> Brief 1: In the coffee-table book article, what price per copy is given for Panorama of India?
> Brief 2: Reproduce the passage of the coffee-table book article between "The coffee-table book's" and "to the imagination.", inclusive.

== Text passage ==

Nanditta Chibber New Delhi
India's coffee table books have more universal appeal than ever before.
 
Picture this: hot black coffee in a large coffee mug, sheets of rain on the windowpane, or maybe it's a bright day, and sunbeams are filtering into the room.
 
A large cushioned sofa, some soft music and a big book in your hand whose photographs spark your imagination. You flip through the pages, which sometimes let tranquillity seep in, sometimes spark off a thought or bring on a dream.
 
The coffee-table book's leisurely charm draws connoisseurs, travellers and art lovers equally, for they are unable to resist the seductions of the oversized book of elaborate design and display.
 
Raavi Sabharwal of Timeless, The Art Book Studio will tell you, "In a coffee-table book, you read pictures." Sabharwal's sprawling art bookstore is aesthetically strewn with coffee-table and illustrated books. Like a boy trapped in an old-world time zone, he scoffs at television, which he says leaves nothing to the imagination.
 
In the good old days, a still photograph of a tiger attacking its prey left many spellbound, with the pre- and post-action fabricated by the viewer's imagination. "It's the stills in a book that move people," sums up Sabharwal.
 
With over 200 coffee-table books to his credit, Sabharwal also claims that his Panorama of India, a limited 1,000 prints edition, pegged at Rs 24,000 a copy, is the most expensive book ever published in India.

===
== Supplied information ==

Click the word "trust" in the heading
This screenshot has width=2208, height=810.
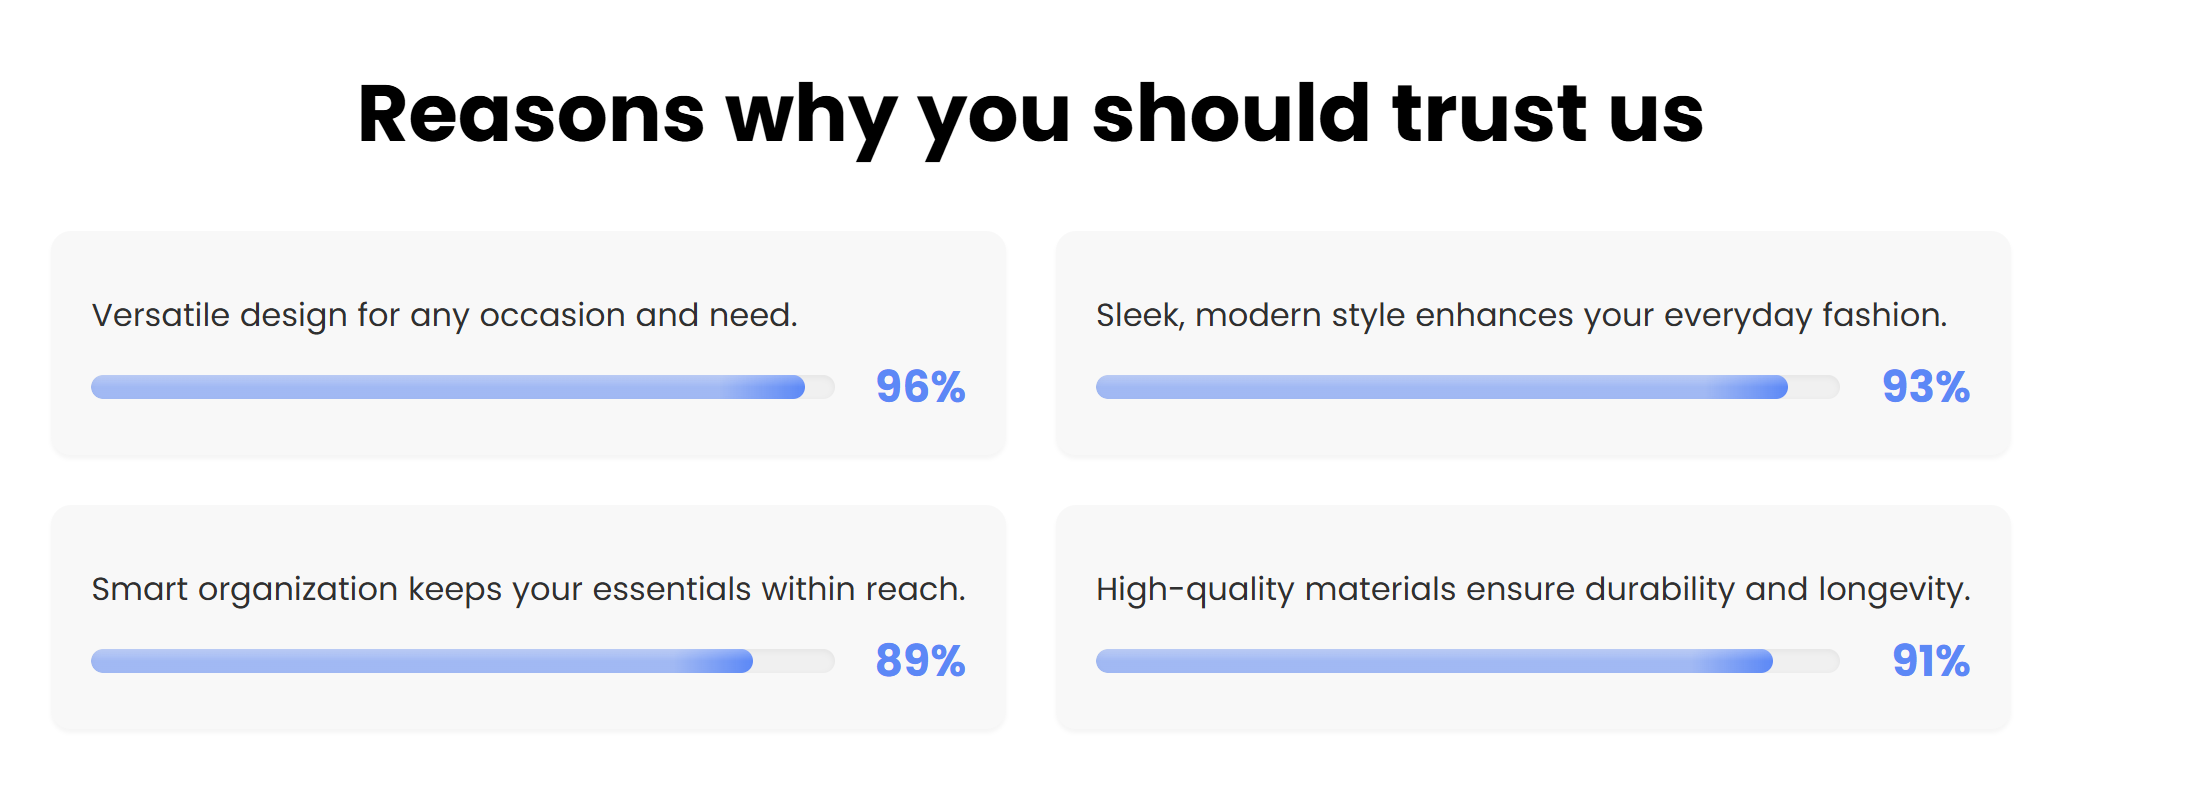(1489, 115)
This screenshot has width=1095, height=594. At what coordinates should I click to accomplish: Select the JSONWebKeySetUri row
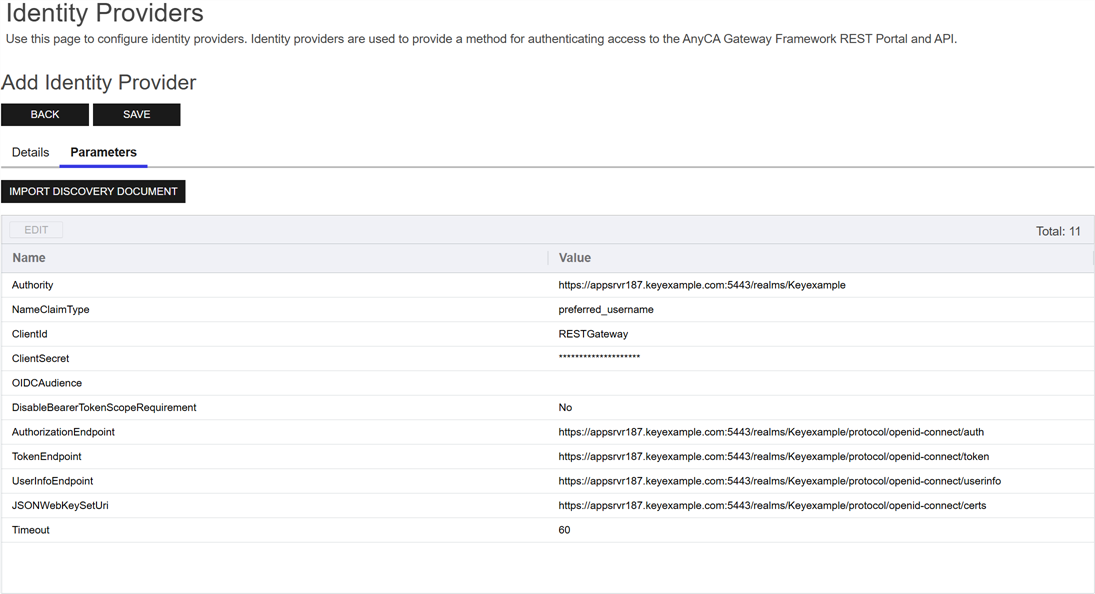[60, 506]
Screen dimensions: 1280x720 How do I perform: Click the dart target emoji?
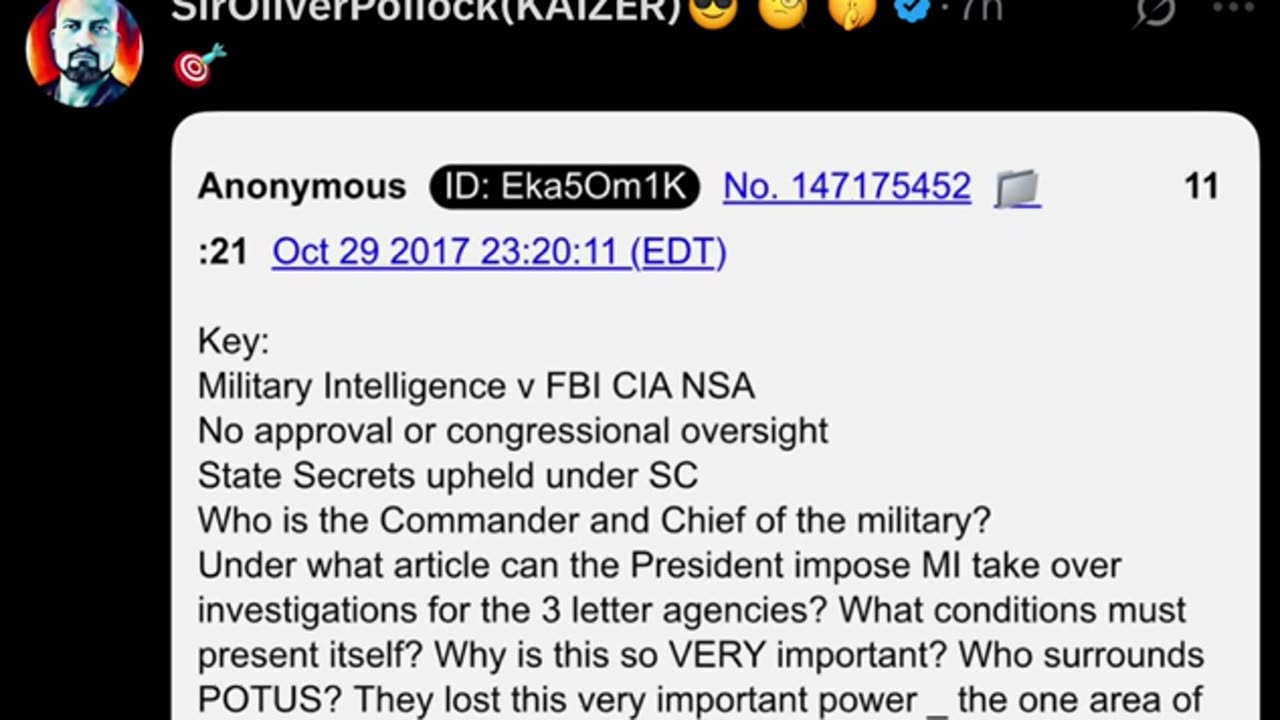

===

> Full response 1: Rs 24,000 a copy.

> Full response 2:
The coffee-table book's leisurely charm draws connoisseurs, travellers and art lovers equally, for they are unable to resist the seductions of the oversized book of elaborate design and display.
 
Raavi Sabharwal of Timeless, The Art Book Studio will tell you, "In a coffee-table book, you read pictures." Sabharwal's sprawling art bookstore is aesthetically strewn with coffee-table and illustrated books. Like a boy trapped in an old-world time zone, he scoffs at television, which he says leaves nothing to the imagination.